Configuring YAML Files after Installing the ELK Stack

What is YAML? How do you configure YAML files for the ELK Stack?

What is YAML? YAML is a readable data serialization language used frequently in configuration files for software. Oddly enough, it stands for “Ain’t Markup Language.” This article will show you samples of YAML files (written .yml or .yaml) for the ELK Stack and other programs DevOps team commonly uses. And while some people love yaml and some hate it, it’s not going away.

This article is for anyone looking to quickly configure their entire ELK stack immediately after installing it. It’ll provide basic yaml configurations, when to uncomment lines, and advanced configurations (including .config files which might be in YAML or JSON). Please note, some files are .yml and others are .yaml. This is not a misprint. Pay attention to these details.

Introduction to YAML

YAML is actually a superset of JSON, but was created to be more legible than other markup languages—specifically XML. It also supports more features like lists, maps and even scalar types. Put another way, it works well for data serialization, something more advanced than markup (and yes, even XML does data serialization). To quote yaml.org, it is “designed around the common native data structures of agile programming languages.”

JSON won out as lingua franca of APIs and technical docs even though JSON and YAML were both designed with data serialization in mind. YAML is better for configuration because it allows for directions—use a # to write a non-code comment in the file to tell people configuring files exactly what to do. Many YAML templates actually function based on these hashtags. All you have to do—sometimes—is “uncomment lines” to make configurations work at their most basic level.
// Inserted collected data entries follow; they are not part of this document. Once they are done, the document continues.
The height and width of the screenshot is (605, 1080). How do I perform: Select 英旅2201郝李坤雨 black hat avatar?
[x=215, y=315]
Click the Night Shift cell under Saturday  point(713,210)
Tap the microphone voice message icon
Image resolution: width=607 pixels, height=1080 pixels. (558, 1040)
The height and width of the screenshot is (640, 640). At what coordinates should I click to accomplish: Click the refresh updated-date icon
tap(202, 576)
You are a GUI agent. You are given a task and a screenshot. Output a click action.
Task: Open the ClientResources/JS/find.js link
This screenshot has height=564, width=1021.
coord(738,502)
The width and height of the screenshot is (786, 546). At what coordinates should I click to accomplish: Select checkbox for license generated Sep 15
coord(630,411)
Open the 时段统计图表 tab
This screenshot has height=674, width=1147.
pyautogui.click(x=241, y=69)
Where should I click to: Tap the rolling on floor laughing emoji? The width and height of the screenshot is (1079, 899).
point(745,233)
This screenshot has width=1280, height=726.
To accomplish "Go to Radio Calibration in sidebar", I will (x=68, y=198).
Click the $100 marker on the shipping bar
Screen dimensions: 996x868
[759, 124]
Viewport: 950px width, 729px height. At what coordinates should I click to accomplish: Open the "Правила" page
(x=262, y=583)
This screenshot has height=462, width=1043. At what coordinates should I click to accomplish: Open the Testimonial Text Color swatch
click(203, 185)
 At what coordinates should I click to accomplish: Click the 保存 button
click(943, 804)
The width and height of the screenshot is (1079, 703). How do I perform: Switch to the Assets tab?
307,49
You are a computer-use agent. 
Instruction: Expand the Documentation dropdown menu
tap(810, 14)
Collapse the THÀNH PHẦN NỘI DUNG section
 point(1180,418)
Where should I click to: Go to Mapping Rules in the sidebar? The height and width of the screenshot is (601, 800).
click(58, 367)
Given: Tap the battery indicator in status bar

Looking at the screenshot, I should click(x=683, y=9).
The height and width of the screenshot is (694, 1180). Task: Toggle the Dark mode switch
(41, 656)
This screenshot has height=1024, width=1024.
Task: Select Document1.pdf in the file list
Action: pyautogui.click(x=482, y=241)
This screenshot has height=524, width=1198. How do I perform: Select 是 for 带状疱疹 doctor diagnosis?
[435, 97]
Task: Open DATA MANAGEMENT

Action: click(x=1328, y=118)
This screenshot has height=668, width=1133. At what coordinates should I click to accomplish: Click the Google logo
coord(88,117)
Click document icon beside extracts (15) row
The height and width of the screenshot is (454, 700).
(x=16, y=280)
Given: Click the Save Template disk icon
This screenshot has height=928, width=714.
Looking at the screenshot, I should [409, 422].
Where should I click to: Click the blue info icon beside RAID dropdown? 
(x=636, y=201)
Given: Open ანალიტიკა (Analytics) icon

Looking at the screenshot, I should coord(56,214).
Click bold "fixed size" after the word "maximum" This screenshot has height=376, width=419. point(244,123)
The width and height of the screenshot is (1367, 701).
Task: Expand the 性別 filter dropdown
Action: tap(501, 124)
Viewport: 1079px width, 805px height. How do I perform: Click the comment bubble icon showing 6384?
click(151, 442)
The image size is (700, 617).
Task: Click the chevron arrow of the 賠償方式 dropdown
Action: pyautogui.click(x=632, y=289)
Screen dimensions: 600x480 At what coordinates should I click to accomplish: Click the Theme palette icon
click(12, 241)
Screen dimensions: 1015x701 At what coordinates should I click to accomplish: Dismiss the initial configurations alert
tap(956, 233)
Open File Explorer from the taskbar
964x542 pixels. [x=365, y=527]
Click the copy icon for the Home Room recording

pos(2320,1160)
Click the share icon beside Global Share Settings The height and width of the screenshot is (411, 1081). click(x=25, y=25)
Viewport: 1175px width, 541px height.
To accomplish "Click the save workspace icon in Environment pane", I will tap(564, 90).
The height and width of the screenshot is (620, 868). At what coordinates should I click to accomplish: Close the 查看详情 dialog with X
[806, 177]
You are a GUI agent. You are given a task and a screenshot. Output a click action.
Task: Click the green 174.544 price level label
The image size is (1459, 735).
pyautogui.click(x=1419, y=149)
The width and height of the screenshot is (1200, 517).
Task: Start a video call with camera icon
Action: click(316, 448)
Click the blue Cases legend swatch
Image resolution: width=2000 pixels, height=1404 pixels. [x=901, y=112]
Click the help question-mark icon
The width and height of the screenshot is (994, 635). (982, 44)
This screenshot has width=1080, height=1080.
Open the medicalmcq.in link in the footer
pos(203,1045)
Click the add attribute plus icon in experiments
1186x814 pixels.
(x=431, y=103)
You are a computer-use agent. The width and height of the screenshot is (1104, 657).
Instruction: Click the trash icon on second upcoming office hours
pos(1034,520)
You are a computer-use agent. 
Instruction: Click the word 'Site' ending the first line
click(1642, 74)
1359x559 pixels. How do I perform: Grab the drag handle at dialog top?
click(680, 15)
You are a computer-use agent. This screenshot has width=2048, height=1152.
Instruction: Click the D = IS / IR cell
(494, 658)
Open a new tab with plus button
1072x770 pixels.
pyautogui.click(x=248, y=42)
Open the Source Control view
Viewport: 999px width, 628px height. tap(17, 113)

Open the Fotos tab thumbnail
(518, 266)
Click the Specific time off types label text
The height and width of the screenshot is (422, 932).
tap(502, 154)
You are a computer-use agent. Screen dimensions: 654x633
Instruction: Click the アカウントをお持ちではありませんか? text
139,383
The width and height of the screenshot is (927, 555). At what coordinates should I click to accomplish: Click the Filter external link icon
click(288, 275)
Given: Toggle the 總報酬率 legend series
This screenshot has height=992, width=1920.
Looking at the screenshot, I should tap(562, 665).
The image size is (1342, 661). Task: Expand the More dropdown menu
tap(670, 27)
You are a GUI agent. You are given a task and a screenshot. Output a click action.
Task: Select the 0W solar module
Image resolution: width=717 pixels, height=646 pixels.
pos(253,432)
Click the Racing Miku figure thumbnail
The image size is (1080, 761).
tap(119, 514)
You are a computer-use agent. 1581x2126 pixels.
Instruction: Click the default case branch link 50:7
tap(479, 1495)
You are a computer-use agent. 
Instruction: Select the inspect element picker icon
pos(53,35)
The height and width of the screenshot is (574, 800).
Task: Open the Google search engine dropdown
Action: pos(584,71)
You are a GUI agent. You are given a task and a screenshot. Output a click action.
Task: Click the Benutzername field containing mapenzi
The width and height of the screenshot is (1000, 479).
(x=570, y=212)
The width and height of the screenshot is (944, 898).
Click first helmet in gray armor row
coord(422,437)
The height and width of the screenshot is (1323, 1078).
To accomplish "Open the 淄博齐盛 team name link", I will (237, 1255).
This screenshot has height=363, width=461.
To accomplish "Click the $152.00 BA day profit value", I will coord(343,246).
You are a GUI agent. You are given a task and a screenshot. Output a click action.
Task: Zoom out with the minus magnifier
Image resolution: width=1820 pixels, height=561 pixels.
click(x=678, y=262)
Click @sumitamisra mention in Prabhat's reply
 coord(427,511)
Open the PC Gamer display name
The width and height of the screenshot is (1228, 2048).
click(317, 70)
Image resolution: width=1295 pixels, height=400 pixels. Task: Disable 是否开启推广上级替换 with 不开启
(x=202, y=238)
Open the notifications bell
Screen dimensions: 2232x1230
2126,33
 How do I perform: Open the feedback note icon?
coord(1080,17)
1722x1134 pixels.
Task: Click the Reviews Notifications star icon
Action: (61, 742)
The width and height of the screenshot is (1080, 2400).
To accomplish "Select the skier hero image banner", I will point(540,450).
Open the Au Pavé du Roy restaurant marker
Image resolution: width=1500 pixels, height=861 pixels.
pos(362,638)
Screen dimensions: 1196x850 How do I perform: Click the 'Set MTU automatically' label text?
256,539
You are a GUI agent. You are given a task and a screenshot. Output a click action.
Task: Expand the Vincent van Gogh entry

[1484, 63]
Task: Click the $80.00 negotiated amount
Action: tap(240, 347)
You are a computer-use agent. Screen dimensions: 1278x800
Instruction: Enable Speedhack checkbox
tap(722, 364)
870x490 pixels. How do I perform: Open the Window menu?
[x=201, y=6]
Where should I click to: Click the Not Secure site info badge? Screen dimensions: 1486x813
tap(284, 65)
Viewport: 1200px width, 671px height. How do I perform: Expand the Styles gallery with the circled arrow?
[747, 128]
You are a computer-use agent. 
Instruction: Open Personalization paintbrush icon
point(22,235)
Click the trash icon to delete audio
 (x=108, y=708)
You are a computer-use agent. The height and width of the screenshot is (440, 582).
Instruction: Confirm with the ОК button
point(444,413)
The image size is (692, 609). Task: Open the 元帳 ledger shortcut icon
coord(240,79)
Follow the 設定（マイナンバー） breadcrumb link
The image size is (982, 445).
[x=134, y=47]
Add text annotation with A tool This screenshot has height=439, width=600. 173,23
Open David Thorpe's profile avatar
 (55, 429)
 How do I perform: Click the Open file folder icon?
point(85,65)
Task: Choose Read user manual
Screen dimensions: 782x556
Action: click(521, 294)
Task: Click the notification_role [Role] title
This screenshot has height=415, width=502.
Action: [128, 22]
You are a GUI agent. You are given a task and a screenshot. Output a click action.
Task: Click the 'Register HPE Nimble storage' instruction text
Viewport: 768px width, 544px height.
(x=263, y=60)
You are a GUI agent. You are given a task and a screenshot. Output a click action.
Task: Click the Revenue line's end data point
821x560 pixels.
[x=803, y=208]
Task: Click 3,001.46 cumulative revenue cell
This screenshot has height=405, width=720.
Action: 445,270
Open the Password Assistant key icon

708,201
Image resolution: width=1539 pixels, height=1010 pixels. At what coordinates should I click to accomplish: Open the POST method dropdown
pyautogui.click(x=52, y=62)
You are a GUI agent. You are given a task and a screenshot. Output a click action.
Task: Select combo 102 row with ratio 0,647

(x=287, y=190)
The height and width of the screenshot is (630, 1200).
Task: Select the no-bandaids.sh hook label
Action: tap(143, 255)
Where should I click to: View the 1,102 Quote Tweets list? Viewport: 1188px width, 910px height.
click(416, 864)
As a superset, YAML can parse JSON with a YAML parser. Again, YAML will support more advanced datatypes like embedded block literals and is also self-referential. You can also for free convert JSON to YAML and YAML to JSON online. YAML is also critical for log files, hence its importance for companies like Logz.io and open source tools like ELK.

YAML and Kubernetes

Why is YAML so important to Kubernetes?

Kubernetes is incredibly complex. YAML affords a lot of advantages for such a system, including YAML’s declarative traits. All Kubernetes resources are created by declaring them within YAML files. This saves a lot of time when scaling Kubernetes. Within a Kubernetes YAML configuration file, you declare the number of replica pods you want, which automatically creates them once the file’s changes are saved. You can also define deployment strategies for new containers and pods, pod limits, labels and filters to target specific pods called “selectors.”

YAML Files in the ELK Stack

Of course, you might also be here because you are trying to keep your YAML configurations straight specifically for the ELK Stack (or another monitoring tool, whether or not related to Docker and/or Kubernetes).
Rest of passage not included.